113. Elles peuvent légitimement faire intervenir nombre de
considérations dans leur appréciation des conditions qui conviennent
à un cas particulier, et l'existence de solutions de rechange ne rend
pas injustifiée la législation litigieuse ; elle représente un facteur
parmi d'autres, aidant à déterminer si les moyens employés peuvent
passer pour raisonnables et aptes à la réalisation du but poursuivi,
eu égard au juste équilibre à préserver. Tant que les autorités
nationales demeurent dans ces limites, les organes de la Convention
n'ont pas à dire si elles ont choisi la meilleure façon de traiter le
problème ou si elles auraient dû exercer différemment leur pouvoir
d'appréciation (mutatis mutandis Cour eur.
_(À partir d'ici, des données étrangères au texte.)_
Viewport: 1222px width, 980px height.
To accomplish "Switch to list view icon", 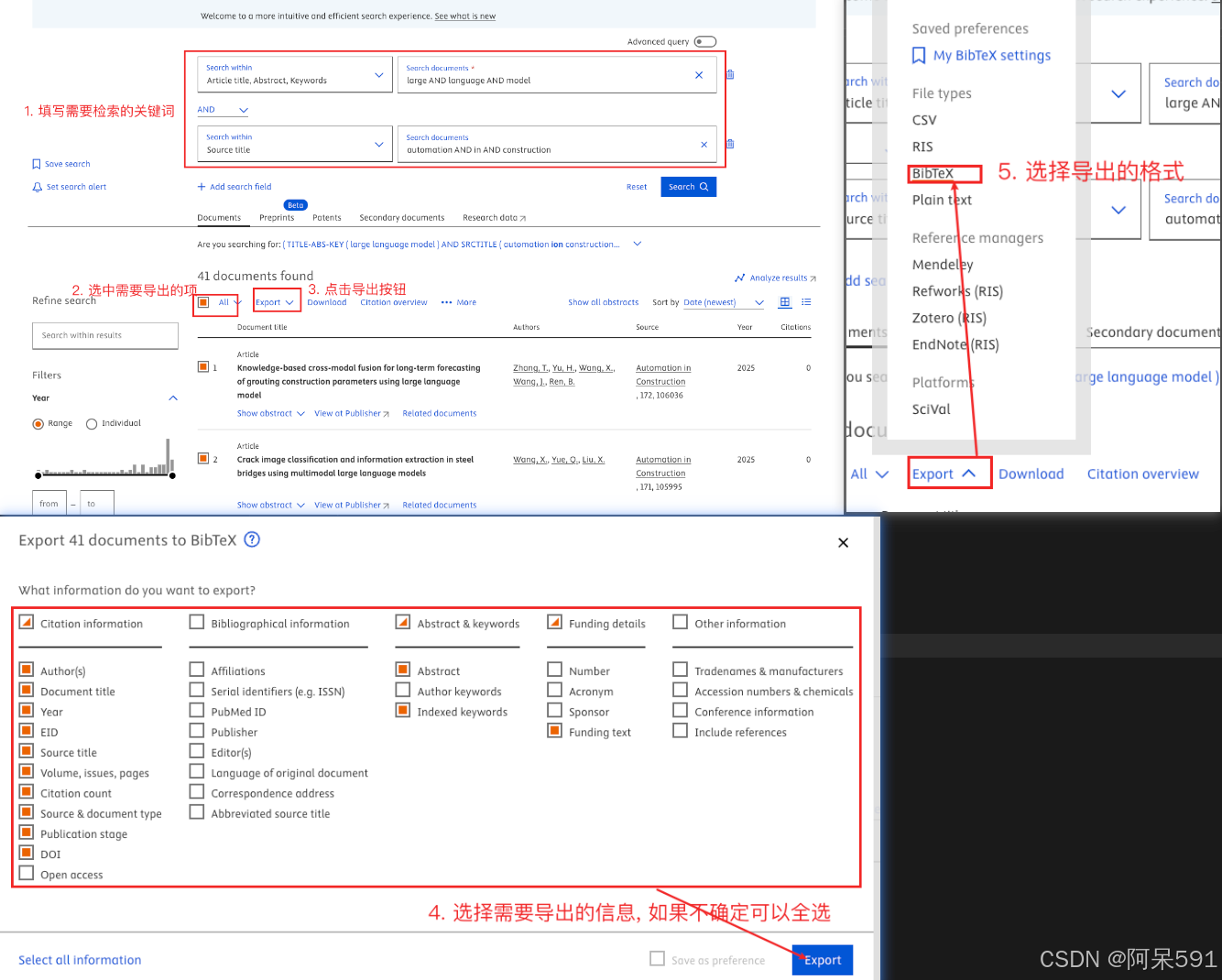I will click(x=804, y=301).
D.H., arrêt Klass et autres
du 6 septembre 1978, Série A n° 28, p. 23, par. 49 ; James et autres
précité, par. 51).
114. La Commission observe que l'administration des impôts exerce le
droit de préemption qu'elle tient de l'article 668 du Code général des
Impôts dans le but d'assurer le paiement d'éventuels droits éludés dès
lors qu'elle estime insuffisant le prix de vente énoncé dans l'acte.
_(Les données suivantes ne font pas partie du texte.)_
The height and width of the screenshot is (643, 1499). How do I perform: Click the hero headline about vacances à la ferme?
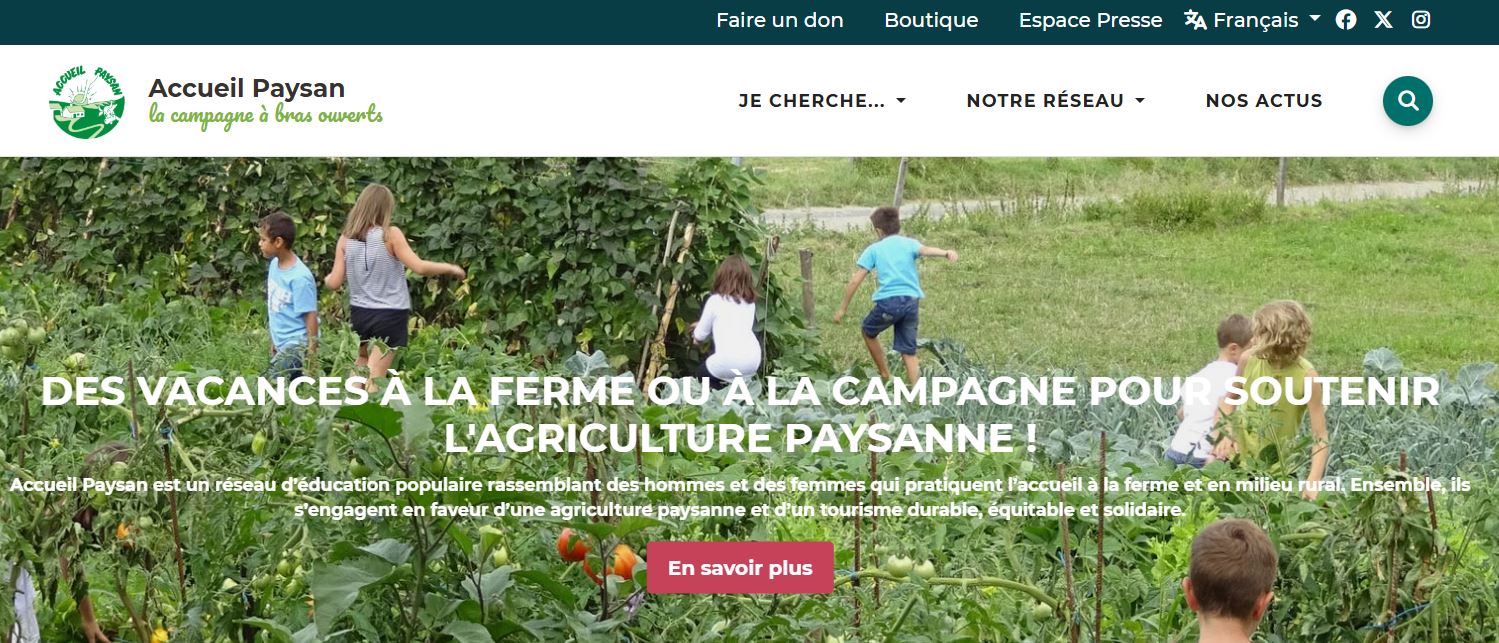[740, 414]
L'article 668 du Code général des Impôts qui vise à lutter contre
l'évasion fiscale poursuit un intérêt public important.
La Commission constate ainsi que l'ingérence était d'utilité
publique au sens de l'article 1 du Protocole N° 1 (P1-1).
115. La Commission, qui se réfère sur ce point à l'arrêt rendu par la
Cour dans l'affaire James et autres (précité, par. 50) rappelle qu'il
ne suffit pas qu'une mesure privative de propriété poursuive, en
l'espèce comme en principe, un objectif légitime "d'utilité publique";
il doit aussi exister un rapport raisonnable de proportionnalité entre
les moyens employés et le but visé (voir notamment, mutatis mutandis,
l'arrêt Ashingdane du 28 mai 1985, Série A n° 93, pp. 24-25, par. 57).
Un juste équilibre doit être ménagé entre les exigences de l'intérêt
général de la communauté et les impératifs des droits fondamentaux de
l'individu, cet équilibre se trouvant rompu si la personne concernée
a eu à subir une charge spéciale et exorbitante (arrêt Sporrong et
Lönnroth précité, par. 69 ; arrêt Lithgow et autres précité, par. 120).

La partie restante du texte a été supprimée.